It seems to be a rather Dovish bias communicated by the Reserve Bank of Australia in its minutes of the meeting of 3 September
2019. Although it decided not to further reduce its Cash rate in September after easing already two times this year in June and July, it
appears that the RBA move came unsurprisingly, as the RBA waits for the Fed tomorrow before moving its toes. Financial markets are now
anticipating an additional rate cut by year-end of 0.25 percentage point, which is in line with expectations for the Fed. Following the
announcement, the Aussie has been dragging down somewhat against G10 peers.

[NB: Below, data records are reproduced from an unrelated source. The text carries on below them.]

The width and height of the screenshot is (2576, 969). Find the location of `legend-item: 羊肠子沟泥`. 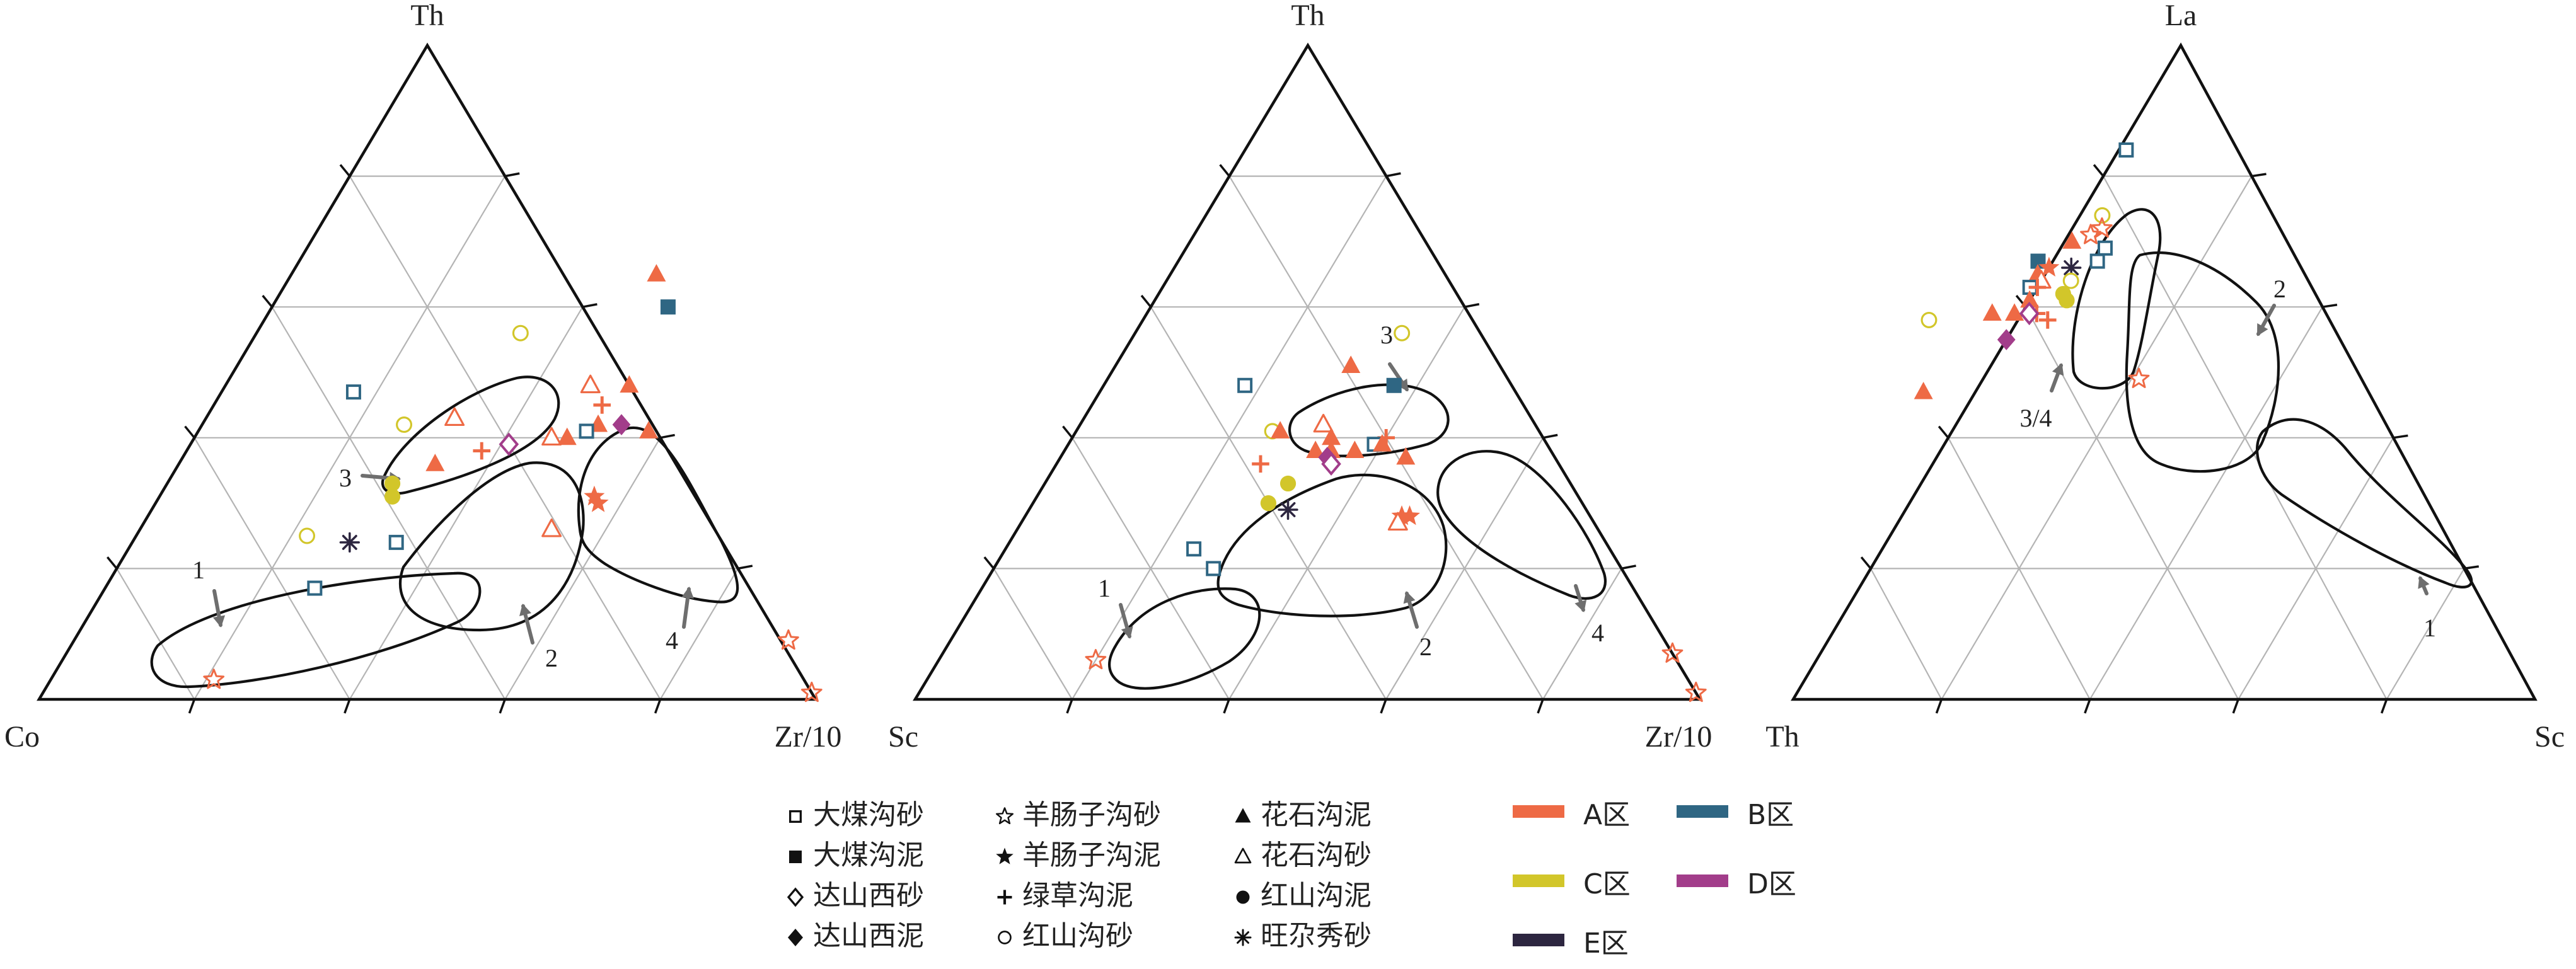

legend-item: 羊肠子沟泥 is located at coordinates (1079, 855).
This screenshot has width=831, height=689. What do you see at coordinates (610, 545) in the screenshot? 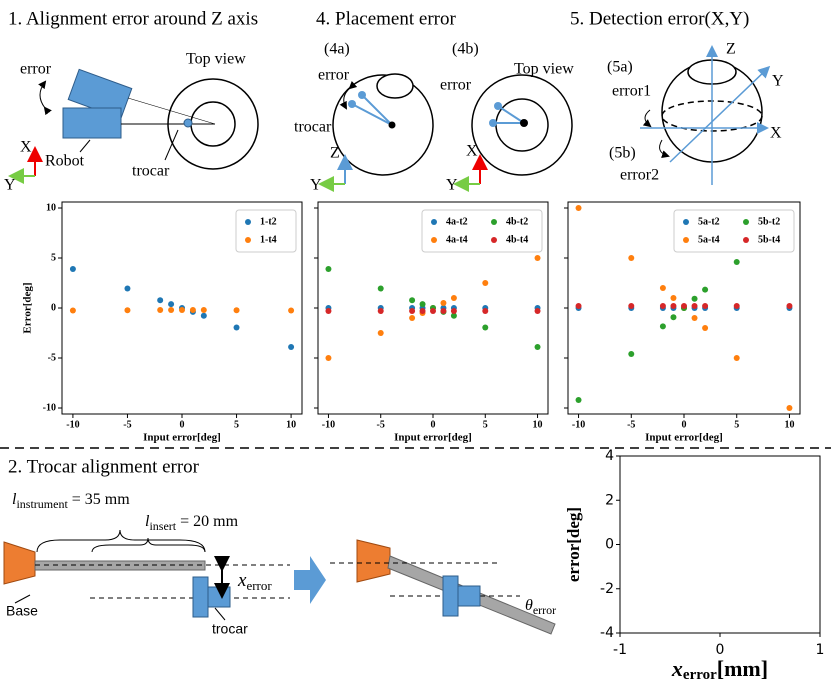
I see `y-tick-label: 0` at bounding box center [610, 545].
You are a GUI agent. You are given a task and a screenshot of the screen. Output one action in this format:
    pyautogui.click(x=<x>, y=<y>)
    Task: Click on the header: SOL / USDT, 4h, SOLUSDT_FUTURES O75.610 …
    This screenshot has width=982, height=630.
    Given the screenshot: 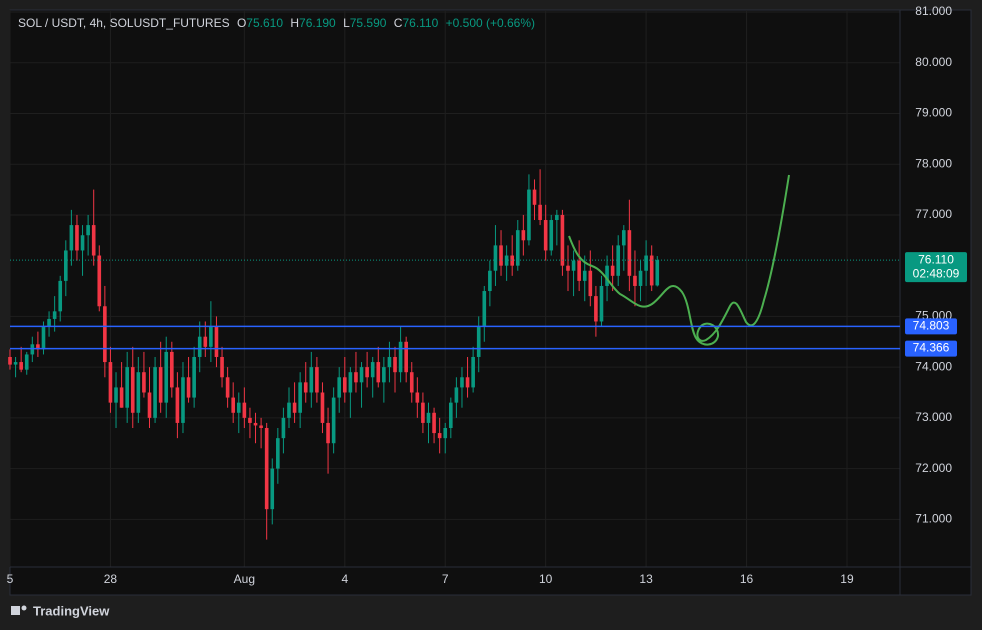 What is the action you would take?
    pyautogui.click(x=276, y=23)
    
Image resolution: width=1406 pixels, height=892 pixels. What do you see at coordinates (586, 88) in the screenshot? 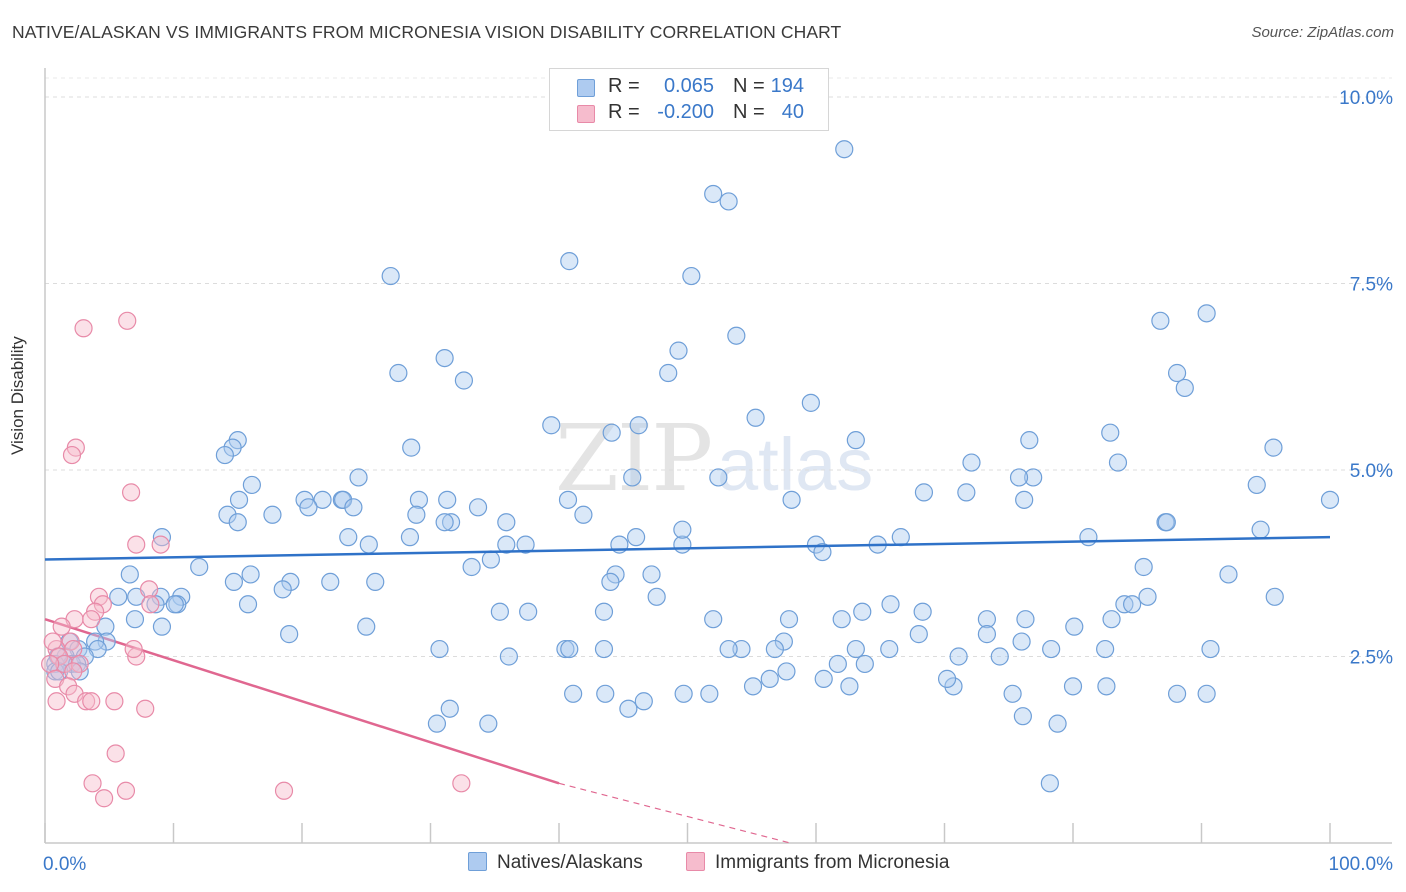
I see `legend-swatch-blue` at bounding box center [586, 88].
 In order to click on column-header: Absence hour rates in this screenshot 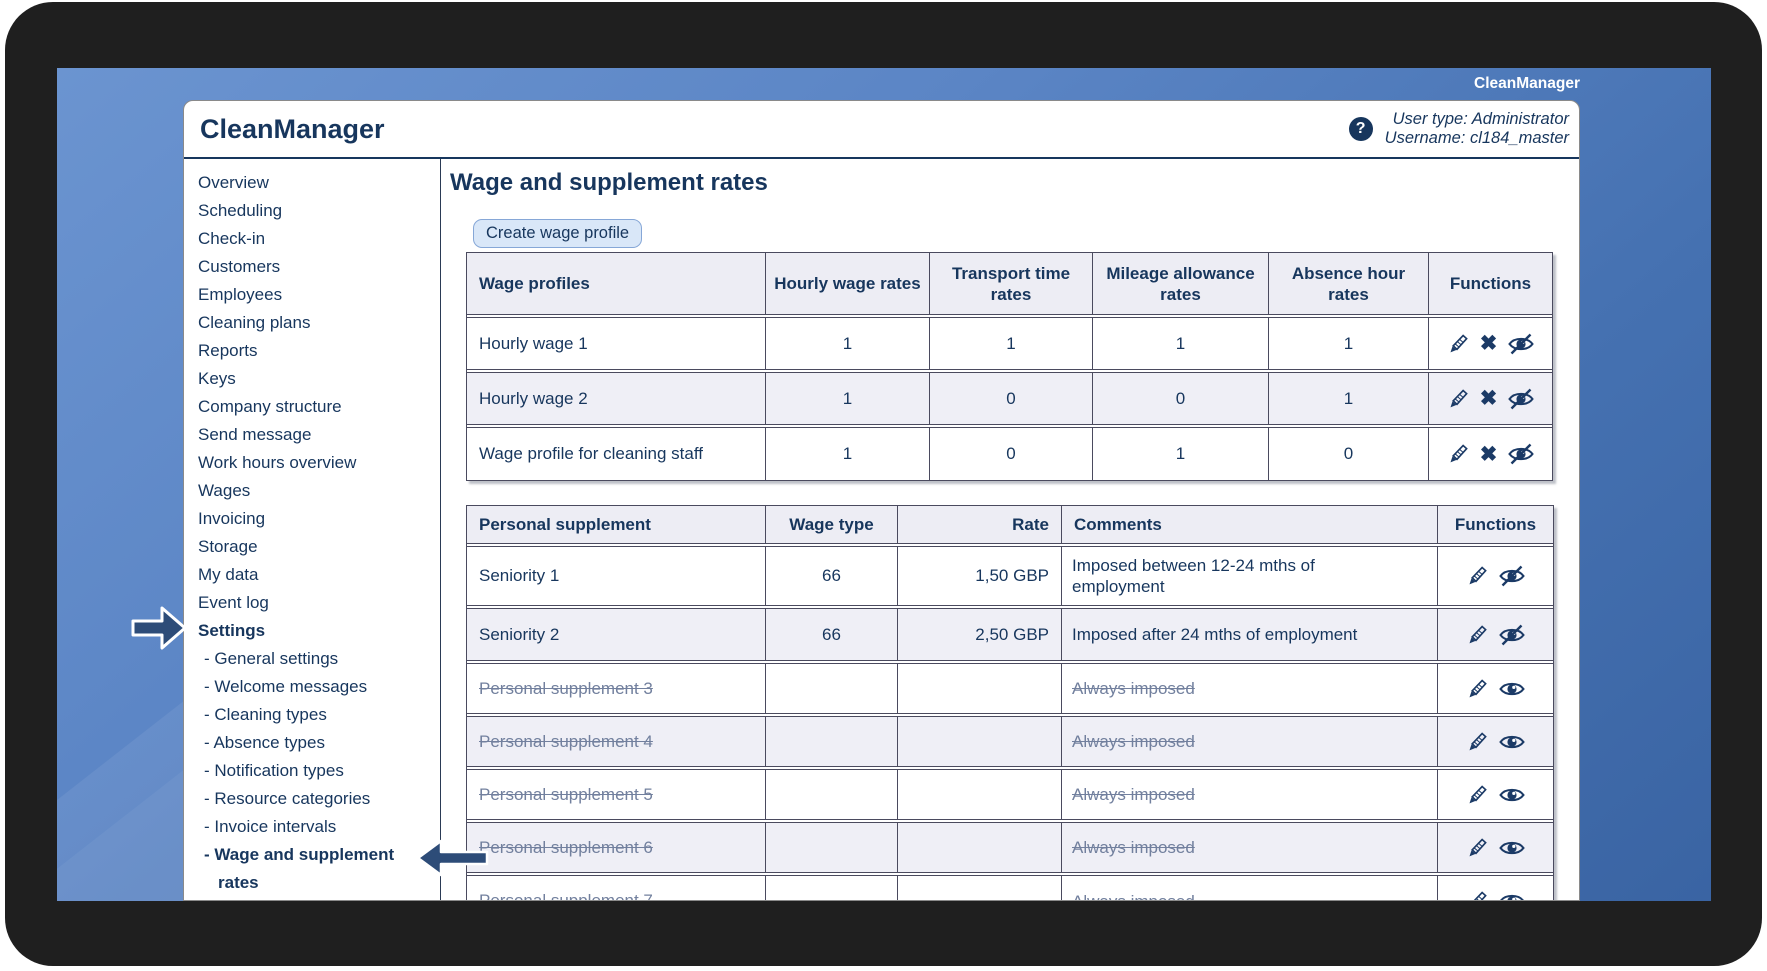, I will do `click(1349, 284)`.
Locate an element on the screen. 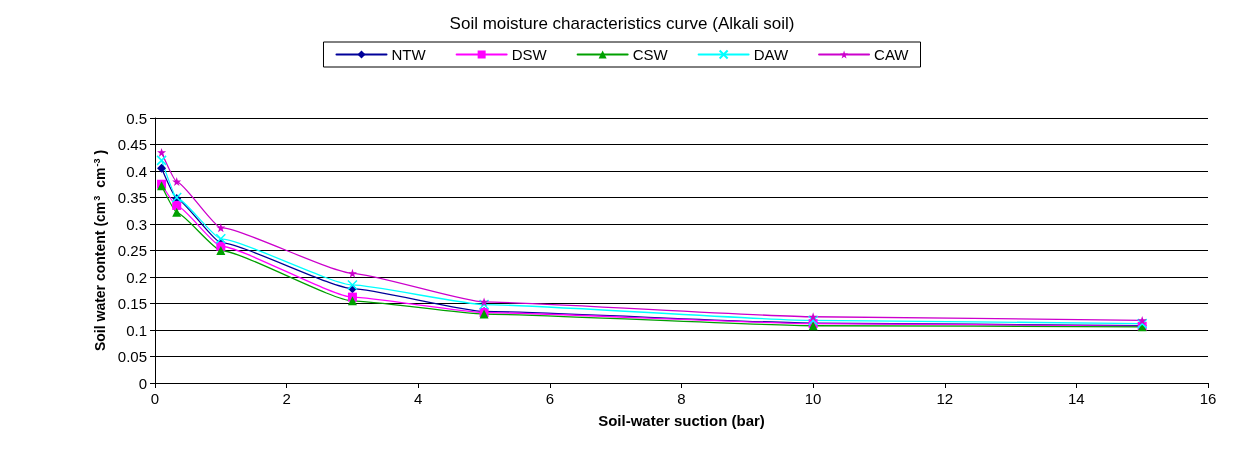  y-tick-label: 0.5 is located at coordinates (136, 118).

The RBA easing tone has not fundamentally changed from August Board Minutes, as it continues to favor further easing if required to
support growth and achieve inflation target of 2% - 3%. While policy makers consider the US – China trade spat to remain a major drawdown to
global growth, downside risks stay domestically due to stagnant wage growth and weak domestic consumption stimulus, despite PM Scott
Morrison tax cut validated in July 2019. Ultimately, the question arises whether the housing market is not at risk in spite of household debt
and mortgage approvals at historical high and multi-year high respectively, in addition to stalling wage growth. Accordingly, attention
will now turn to Thursday's release of August's labor data and in particular the unemployment rate gauge that should be unchanged at 5.20%, a
market that the RBA expects to remain robust looking forward.
In that respect, AUD/USD currently trading at 0.6835, a 7-day low, is likely to stay flat short-term, approaching 0.6830.